MPs are putting pressure on Network Rail to explain how rail freight and commuter trains can work together should a major rail freight interchange is built in Park Street, Herts.

Ann Main, MP for St Albans has been highly critical of Network Rail over what she sees as its failure to explain how it will overcome timetabling concerns to do with rail freight using passenger routes to get onto the Strategic Rail Freight Interchange (SRFI) that is set to be built at the former Radlett Airfield.

Main also questioned the current demand for rail freight after the analysis by the Office of Rail and Road’s national quarterly statistics.
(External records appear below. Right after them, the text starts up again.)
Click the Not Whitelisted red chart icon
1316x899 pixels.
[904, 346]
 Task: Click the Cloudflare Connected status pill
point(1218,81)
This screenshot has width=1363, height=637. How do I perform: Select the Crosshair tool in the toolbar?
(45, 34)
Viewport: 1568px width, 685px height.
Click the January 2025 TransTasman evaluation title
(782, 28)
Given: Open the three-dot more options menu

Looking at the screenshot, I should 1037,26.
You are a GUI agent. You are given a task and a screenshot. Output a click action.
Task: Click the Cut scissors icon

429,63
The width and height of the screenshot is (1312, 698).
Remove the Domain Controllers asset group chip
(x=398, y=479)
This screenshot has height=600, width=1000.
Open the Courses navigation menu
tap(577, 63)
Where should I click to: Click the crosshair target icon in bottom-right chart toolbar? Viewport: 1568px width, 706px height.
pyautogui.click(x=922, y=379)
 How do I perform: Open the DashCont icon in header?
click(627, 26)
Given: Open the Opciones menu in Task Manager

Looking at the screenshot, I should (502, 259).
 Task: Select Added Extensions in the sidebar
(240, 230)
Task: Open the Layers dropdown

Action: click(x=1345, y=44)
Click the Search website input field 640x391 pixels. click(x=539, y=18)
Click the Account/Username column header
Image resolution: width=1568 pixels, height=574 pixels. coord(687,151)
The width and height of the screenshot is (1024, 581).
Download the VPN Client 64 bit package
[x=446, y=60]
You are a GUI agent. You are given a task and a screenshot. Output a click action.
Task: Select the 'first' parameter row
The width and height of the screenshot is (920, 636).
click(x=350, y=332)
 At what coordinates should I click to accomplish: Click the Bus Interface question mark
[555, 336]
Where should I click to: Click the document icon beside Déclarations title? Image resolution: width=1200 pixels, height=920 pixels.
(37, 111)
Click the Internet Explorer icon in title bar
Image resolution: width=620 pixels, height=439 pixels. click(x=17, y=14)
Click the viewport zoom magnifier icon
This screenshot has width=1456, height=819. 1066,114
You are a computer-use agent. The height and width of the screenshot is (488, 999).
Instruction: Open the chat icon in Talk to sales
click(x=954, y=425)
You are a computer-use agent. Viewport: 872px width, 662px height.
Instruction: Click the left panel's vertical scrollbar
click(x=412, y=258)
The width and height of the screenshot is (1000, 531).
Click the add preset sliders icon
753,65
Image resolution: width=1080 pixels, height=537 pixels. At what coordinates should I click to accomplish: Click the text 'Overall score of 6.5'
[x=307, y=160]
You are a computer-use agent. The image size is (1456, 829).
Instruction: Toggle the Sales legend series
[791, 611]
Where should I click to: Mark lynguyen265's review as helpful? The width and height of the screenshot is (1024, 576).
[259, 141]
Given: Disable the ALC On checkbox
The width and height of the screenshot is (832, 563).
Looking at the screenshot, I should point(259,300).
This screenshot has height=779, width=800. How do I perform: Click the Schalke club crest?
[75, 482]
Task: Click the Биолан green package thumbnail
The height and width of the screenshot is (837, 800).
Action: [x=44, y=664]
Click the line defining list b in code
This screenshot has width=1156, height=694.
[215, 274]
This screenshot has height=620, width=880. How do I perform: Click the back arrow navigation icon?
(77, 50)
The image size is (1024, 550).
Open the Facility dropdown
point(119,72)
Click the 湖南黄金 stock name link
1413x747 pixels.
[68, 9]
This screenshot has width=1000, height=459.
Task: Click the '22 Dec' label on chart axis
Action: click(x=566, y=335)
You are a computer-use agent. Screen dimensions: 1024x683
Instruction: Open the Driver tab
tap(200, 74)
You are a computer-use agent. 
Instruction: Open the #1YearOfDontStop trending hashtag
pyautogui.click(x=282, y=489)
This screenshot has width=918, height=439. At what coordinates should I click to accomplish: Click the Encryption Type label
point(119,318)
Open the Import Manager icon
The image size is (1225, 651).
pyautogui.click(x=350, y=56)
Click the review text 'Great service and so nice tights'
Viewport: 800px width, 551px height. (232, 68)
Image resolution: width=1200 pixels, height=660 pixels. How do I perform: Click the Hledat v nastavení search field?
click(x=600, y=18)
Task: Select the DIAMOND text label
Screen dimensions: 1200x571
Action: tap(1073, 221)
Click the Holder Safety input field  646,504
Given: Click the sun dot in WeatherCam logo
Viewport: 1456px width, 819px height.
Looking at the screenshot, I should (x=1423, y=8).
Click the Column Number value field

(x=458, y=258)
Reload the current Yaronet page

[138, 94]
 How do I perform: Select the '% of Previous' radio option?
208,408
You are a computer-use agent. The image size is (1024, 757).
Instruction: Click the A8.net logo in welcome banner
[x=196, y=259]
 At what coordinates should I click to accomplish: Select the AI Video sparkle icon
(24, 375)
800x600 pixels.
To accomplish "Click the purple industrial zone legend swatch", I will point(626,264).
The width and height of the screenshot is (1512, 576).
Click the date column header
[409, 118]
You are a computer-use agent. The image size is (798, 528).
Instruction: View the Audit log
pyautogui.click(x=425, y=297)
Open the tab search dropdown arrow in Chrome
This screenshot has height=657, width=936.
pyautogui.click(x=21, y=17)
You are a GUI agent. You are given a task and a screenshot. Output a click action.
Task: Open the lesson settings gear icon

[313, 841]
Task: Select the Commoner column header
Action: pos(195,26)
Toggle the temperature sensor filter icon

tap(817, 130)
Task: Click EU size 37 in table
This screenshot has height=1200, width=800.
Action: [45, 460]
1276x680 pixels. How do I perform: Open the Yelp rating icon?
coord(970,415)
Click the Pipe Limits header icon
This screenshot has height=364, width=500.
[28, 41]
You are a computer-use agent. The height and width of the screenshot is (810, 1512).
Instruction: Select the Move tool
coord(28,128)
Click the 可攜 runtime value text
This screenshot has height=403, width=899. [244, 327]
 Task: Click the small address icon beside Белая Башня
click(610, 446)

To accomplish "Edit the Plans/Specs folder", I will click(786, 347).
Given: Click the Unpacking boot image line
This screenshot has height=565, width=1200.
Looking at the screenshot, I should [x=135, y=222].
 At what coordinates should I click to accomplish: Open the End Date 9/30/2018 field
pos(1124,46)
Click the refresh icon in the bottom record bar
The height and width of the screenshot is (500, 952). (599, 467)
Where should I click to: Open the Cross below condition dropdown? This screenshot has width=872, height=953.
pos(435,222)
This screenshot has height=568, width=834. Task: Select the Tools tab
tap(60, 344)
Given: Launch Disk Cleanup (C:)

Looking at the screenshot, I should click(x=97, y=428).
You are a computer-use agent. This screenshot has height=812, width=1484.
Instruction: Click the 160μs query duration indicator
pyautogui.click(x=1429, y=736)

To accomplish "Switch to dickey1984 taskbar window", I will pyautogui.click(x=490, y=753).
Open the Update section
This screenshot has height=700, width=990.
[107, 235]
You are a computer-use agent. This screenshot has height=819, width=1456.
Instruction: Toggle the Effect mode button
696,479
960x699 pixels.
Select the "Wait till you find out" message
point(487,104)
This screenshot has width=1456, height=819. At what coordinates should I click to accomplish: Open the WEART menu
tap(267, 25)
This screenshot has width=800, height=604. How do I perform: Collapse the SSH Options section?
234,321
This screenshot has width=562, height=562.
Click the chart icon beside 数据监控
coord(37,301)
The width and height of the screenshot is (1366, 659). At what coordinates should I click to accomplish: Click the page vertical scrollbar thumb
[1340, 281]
These show the rail freight industry is in decline.

In a letter to Mark Carne, Network Rail chief executive, she says: “Assurances must be made to avoid the SRFI becoming a mere lorry park.”

In the same letter she pointed out that in the 10 years since the proposals for an SRFI in Park Street were first made, passenger services on the same routes that will be used by freight traffic have increased while rail freight has declined.

She questioned how Network Rail will overcome the conflict between the timetabling of passenger trains, which anticipates demand, and the timetabling of rail freight which responds to demand.

Additionally, Main also asked how NR plans to guarantee that rail freight services will not require access to passenger routes at peak times.

Pointing out that increased rail freight activity on the Midland Main Line is integral to the success of the SRFI, she said that it is “substantially less desirable to rail freight services” than East or West Coast Main Lines, both of which have a gauge of 10.

The MML has a gauge of eight between London and the SRFI site which limits the size of container that can be handled.

On the issue of demand for rail freight, Main asked if NR has reassessed its national strategy recently in light of the reduction in the volume of commodities moved by rail.

And because an earlier inspector’s report into the SRFI suggested that rail would not be commercially effective against road movements from such deep sea ports as Felixstowe and Southampton, she asked Mr Carne if Network Rail share her concerns that the SRFI will be uneconomical given its location.

Calling on Network Rail to provide “swift and detailed answers” to her questions, she said the issues are of fundamental importance to ensuring that rail freight does not disrupt her constituents’ daily travel to work and that the SRFI will be viable into the future.